#### STATED TASK
Could you echo the records below word for word, starting with the line containing "Viewport: 832px width, 627px height." and running through the end of the records, leaving out the pictures?

Raw records
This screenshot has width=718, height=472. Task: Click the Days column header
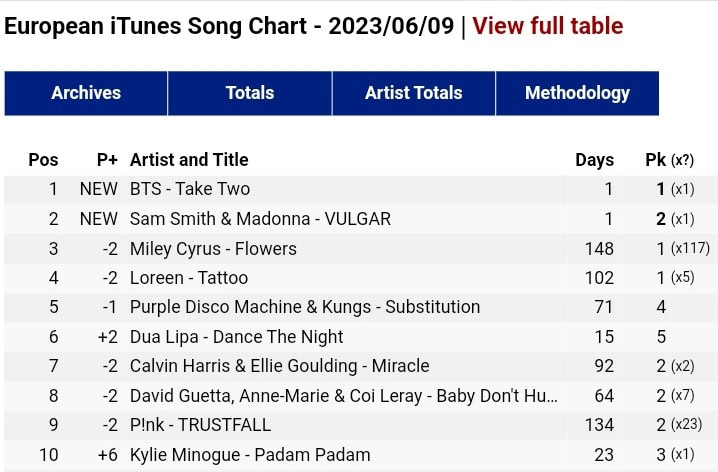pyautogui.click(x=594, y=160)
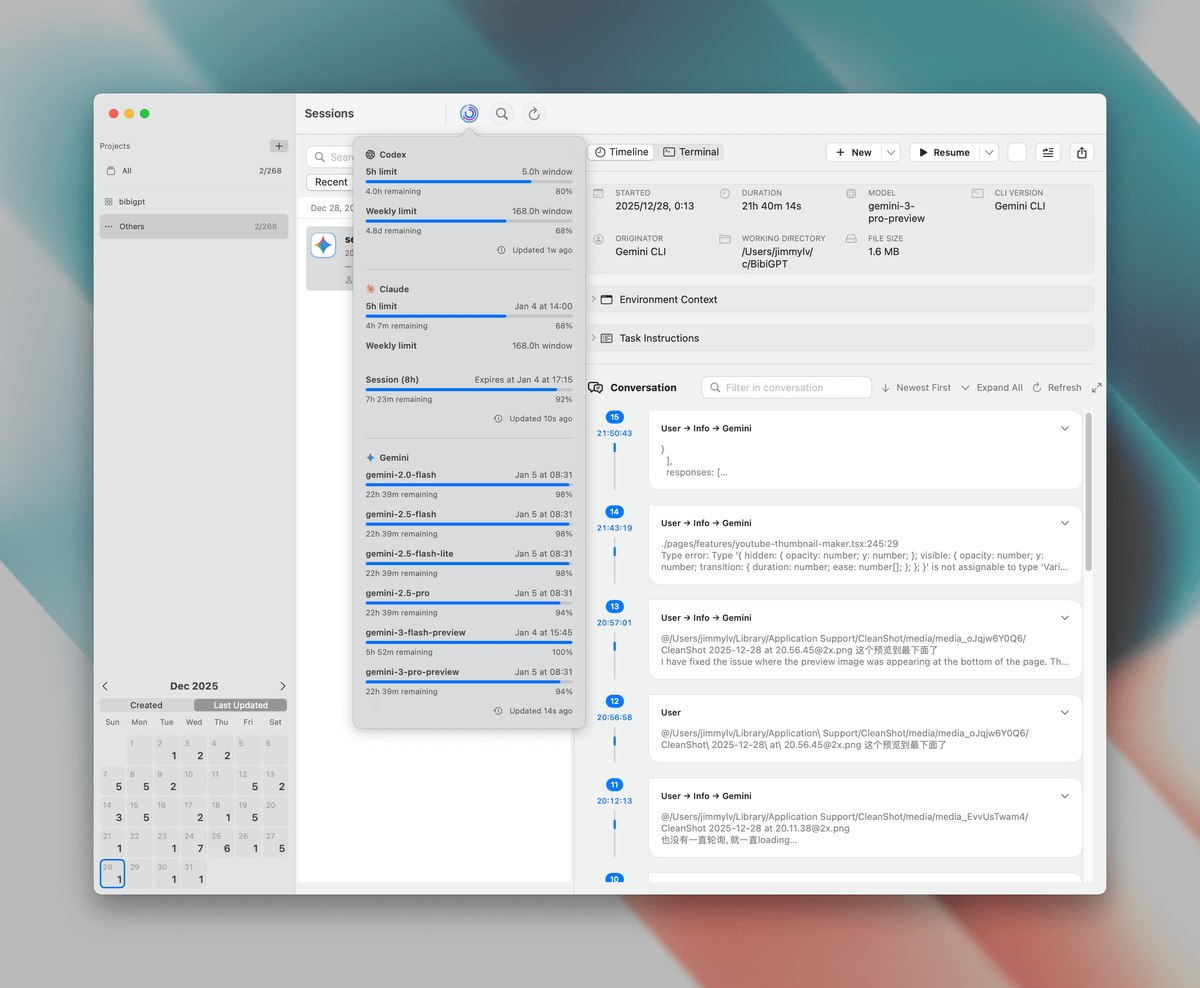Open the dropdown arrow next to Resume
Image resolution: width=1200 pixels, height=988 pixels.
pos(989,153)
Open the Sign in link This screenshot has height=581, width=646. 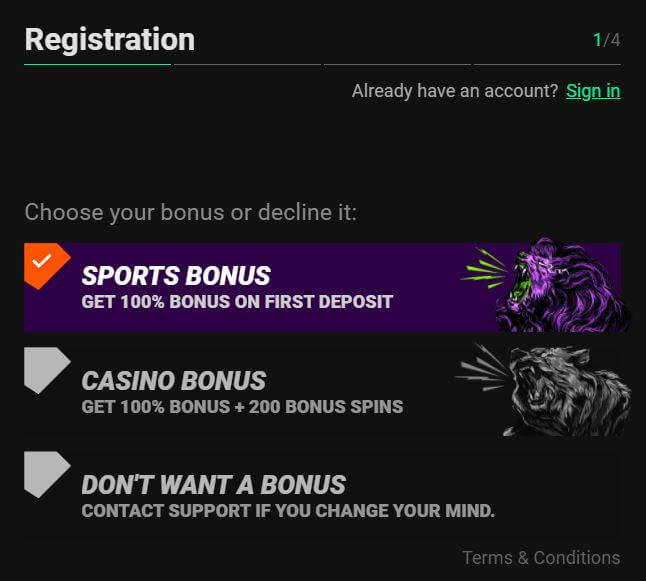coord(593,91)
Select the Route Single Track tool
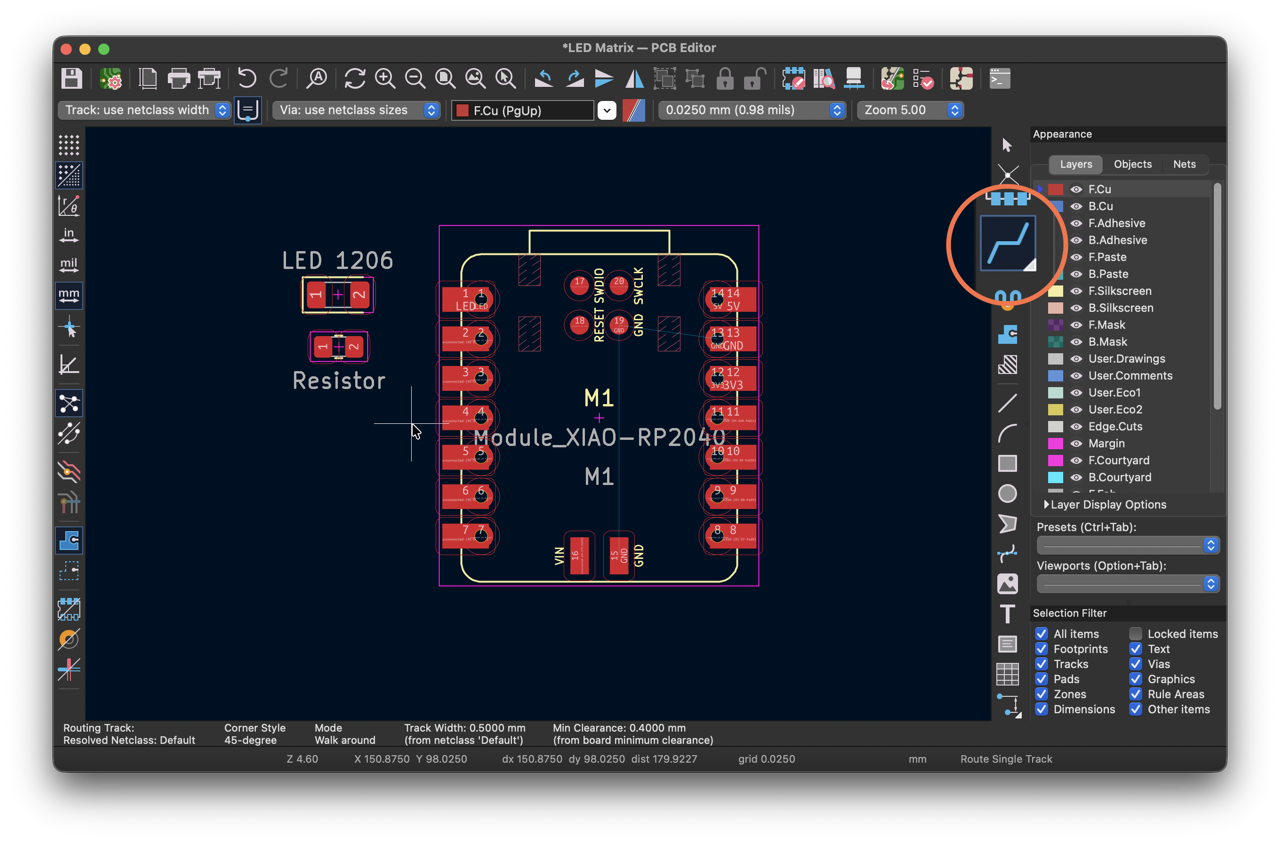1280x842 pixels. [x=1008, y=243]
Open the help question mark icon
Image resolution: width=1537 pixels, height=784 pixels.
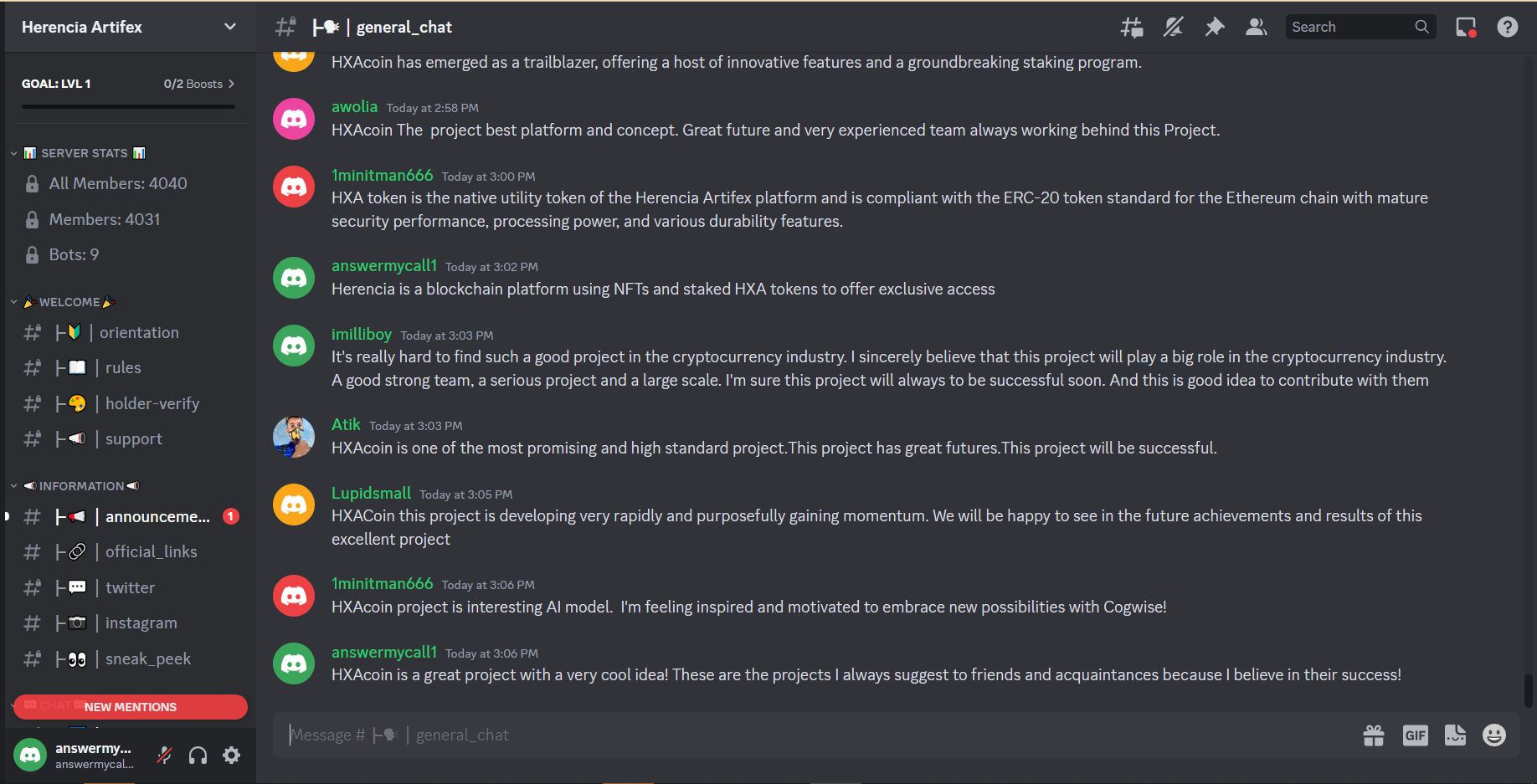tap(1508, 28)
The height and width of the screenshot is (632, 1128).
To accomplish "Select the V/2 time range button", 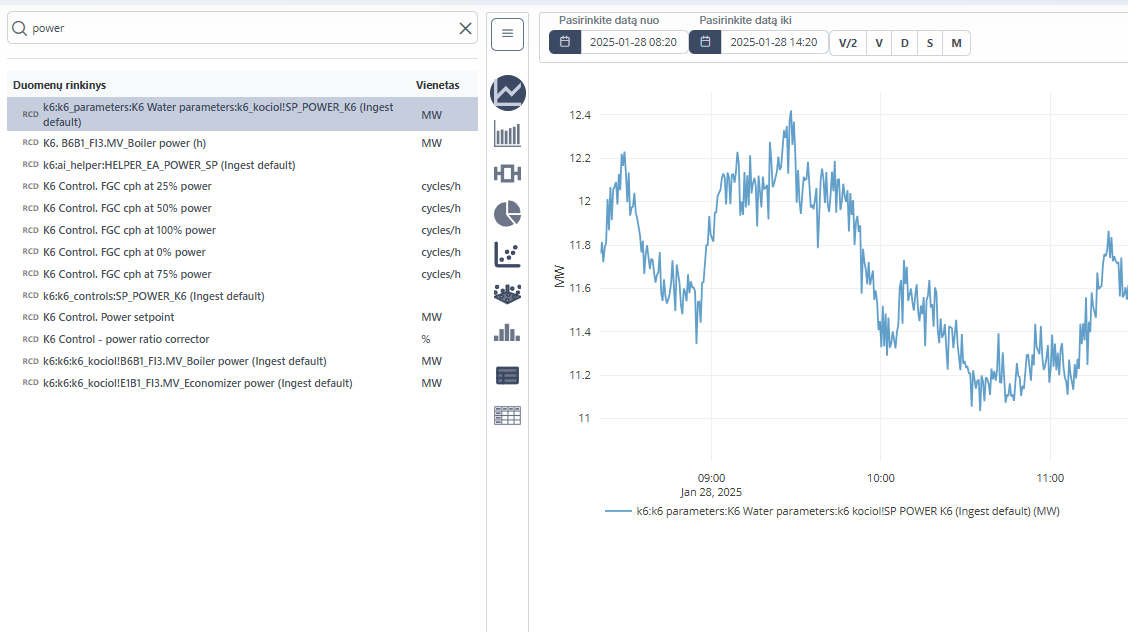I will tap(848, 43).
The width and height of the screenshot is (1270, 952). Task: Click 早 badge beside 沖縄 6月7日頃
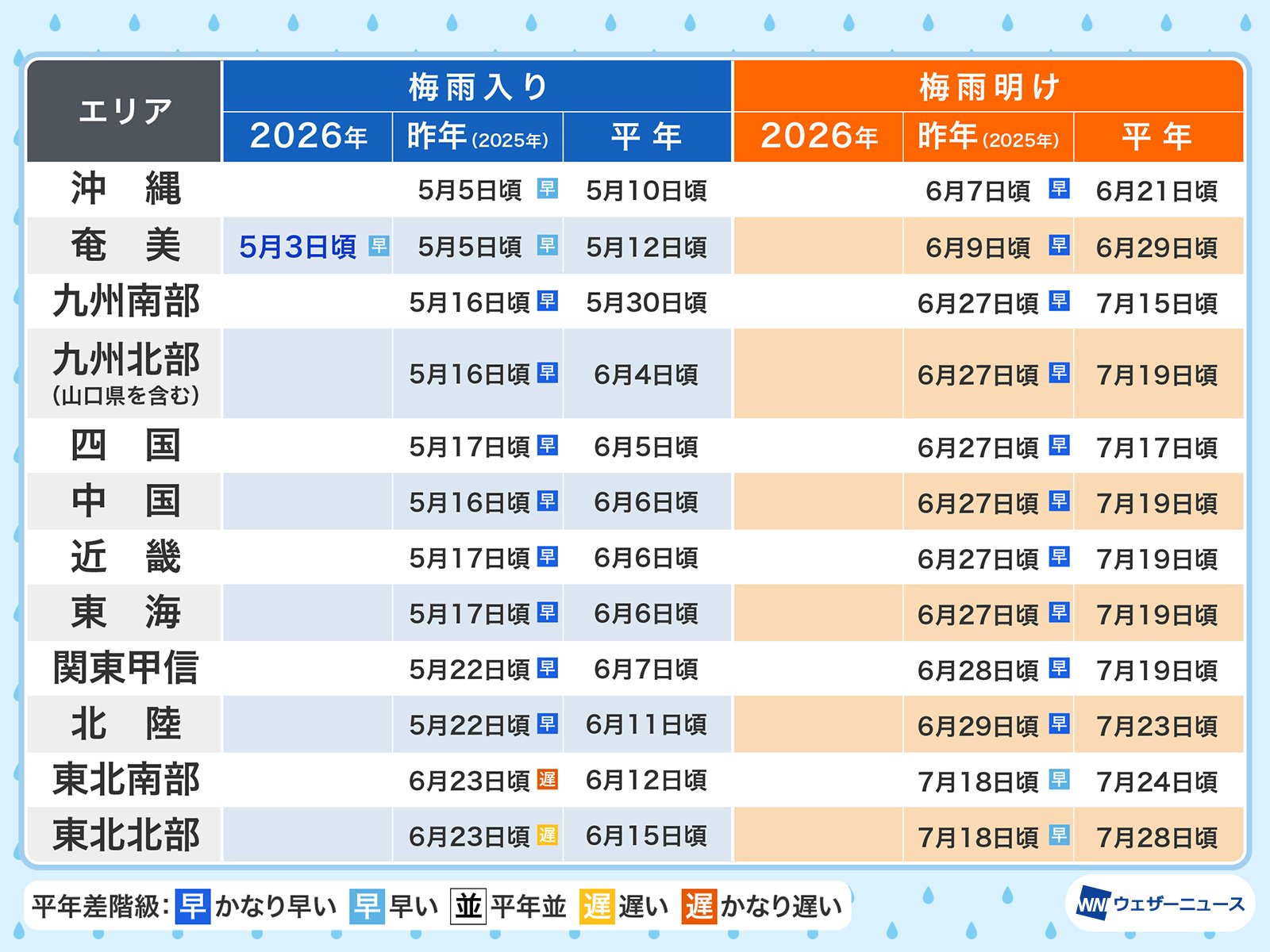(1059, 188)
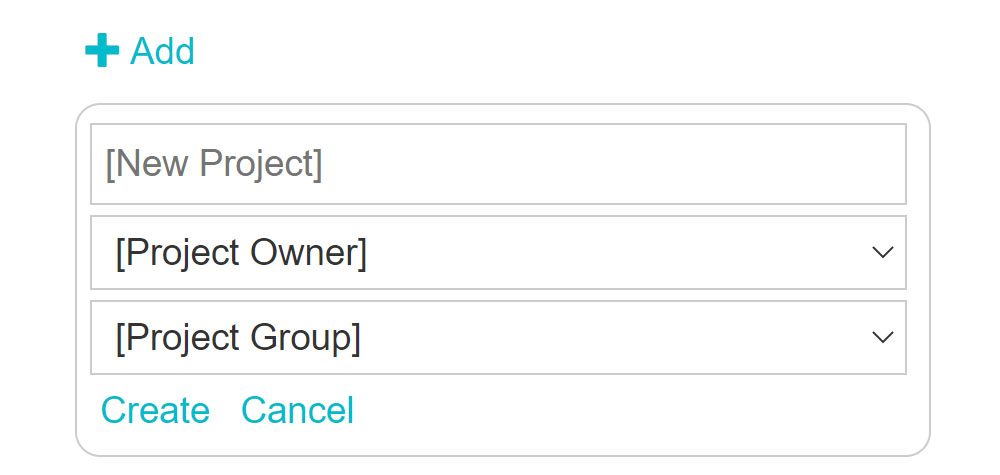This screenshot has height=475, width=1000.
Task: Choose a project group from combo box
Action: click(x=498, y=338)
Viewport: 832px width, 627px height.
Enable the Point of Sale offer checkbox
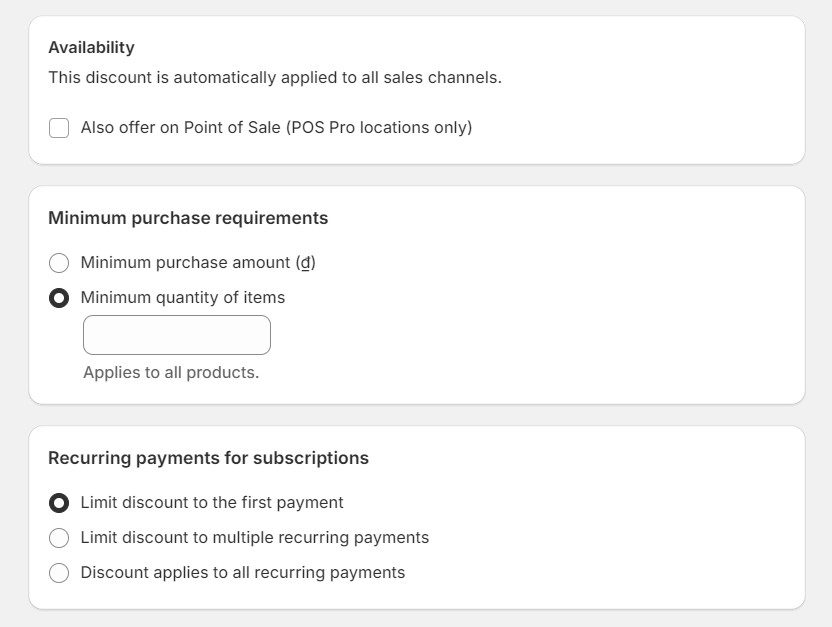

#### COMPLETED TASK
Viewport: 832px width, 627px height.
Enable the Point of Sale offer checkbox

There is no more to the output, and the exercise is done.